Obedience to legitimate authority makes us more powerful
By Anthony Esolen

“The propagation of Christianity” by Tommaso Minardi, Quirinale Palace, Rome
“There is neither Jew nor Greek,” says Saint Paul, “ “there is neither slave nor free, there is neither male nor female; for you all are one in Christ Jesus” (Gal. 3:28). He had to say it, because the Galatians had gotten addled by preachers who persuaded them that their males must be circumcised, as if there were two orders of Christian adoption, the greater (for those who followed the law of Moses) and the lesser (for those who believed they were set free from all those laws that had been fulfilled, brought to completion, by Christ and in Christ).
Similarly, he had said to the church in Rome that the saving power of God is available to all. “Salvation comes from the Jews,” said Jesus to the Samaritan woman at the well (Jn. 4:22), but it does not end there, “for the same Lord is Lord of all and bestows his riches upon all who call upon him” (Rom. 10:12).
It is common in our time to read Paul’s words in Romans and Galatians as an expression of equality pure and simple, as a defining feature of God’s justice and his love, and as an implicit demand that we human beings commit ourselves, within the Church and without, to the same. When we meet Paul saying that our lives should be ordered by hypotaxis – by subordination one to another, as he does explicitly (e. g., Eph. 5:21), and implicitly (e. g., in his image of the Christian life as that of the members of a body, 1 Cor. 12:12-31), and in the clear vision he has of ecclesial order, so that a good bishop will be a man who has been a virtuous and capable head of his household (1 Tim. 3:4-5) – the critics hasten to suggest that Paul was not really the author of the letters with the passages in question, or that Paul or whoever else was the author did not understand the import of that absolute ideal of equality, or that he was, because of timidity or ignorance or a desire to compromise, too much beholden to the cultural norms of his place and time.
None of these dodges will work. First, Paul is just as insistent upon subordination in such letters as Romans and 1 Corinthians, whose authorship no one doubts, as he is in Ephesians and 1 Timothy. Second, it does not matter who wrote Ephesians and 1 Timothy, since the Church holds those letters also to be divinely inspired, and thus not to be smuggled into a closet as embarrassments.
Third, it is rather presumptuous of us to attribute cowardice to men like Paul, whom the Jews flogged five times within an inch of his life, who was beaten three times with rods, who was stoned, three times shipwrecked, “on frequent journeys, in danger from rivers, danger from robbers, danger from my own people, danger from Gentiles, danger in the city, danger in the wilderness, danger at sea, danger from false brethren; in toil and hardship, through many a sleepless night, in hunger and thirst, often without food, in cold and exposure” (2 Cor. 11:26-27).

= GIVEN PROBLEM 1 =
According to the essay on obedience to authority, how many times did the Jews flog Paul?
= GIVEN PROBLEM 2 =
List every letter of Paul that the essay on obedience to authority names or cites.
= GIVEN PROBLEM 3 =
Retype the essay on obedience to authority, beginning at the words "Obedience to legitimate" and stopping after "and in Christ).".

= DATA SHOWN =
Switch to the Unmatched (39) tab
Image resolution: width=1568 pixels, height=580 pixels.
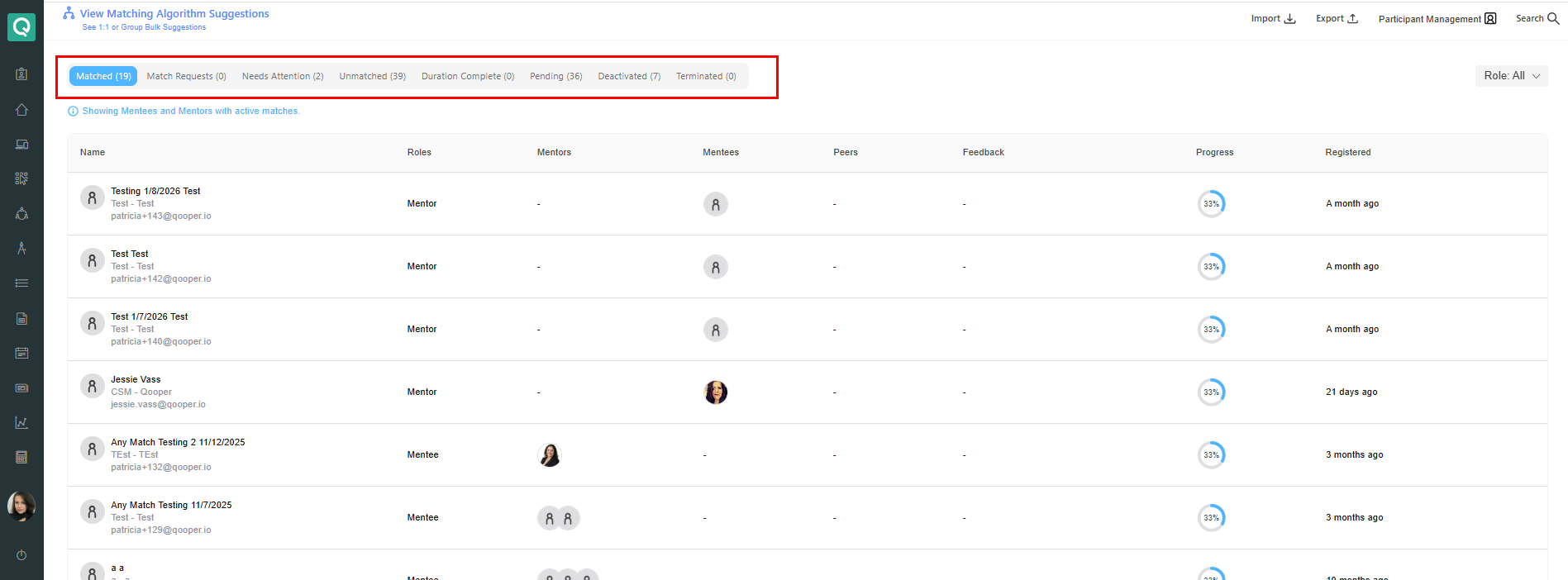(x=372, y=76)
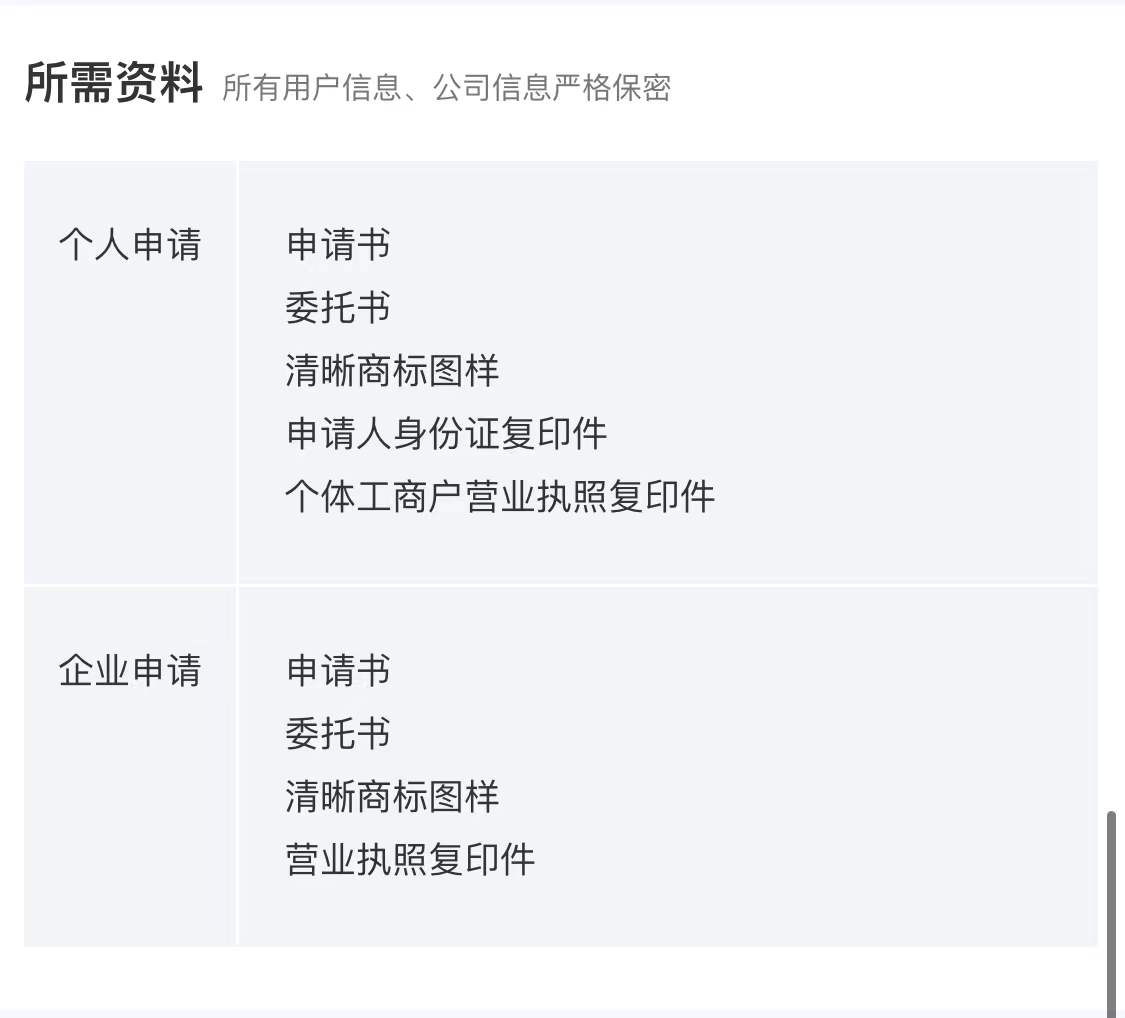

= TASK OUTPUT 1 =
Five times.

= TASK OUTPUT 2 =
Galatians, Romans, Ephesians, 1 Corinthians, 1 Timothy, 2 Corinthians

= TASK OUTPUT 3 =
Obedience to legitimate authority makes us more powerful
By Anthony Esolen

“The propagation of Christianity” by Tommaso Minardi, Quirinale Palace, Rome
“There is neither Jew nor Greek,” says Saint Paul, “ “there is neither slave nor free, there is neither male nor female; for you all are one in Christ Jesus” (Gal. 3:28). He had to say it, because the Galatians had gotten addled by preachers who persuaded them that their males must be circumcised, as if there were two orders of Christian adoption, the greater (for those who followed the law of Moses) and the lesser (for those who believed they were set free from all those laws that had been fulfilled, brought to completion, by Christ and in Christ).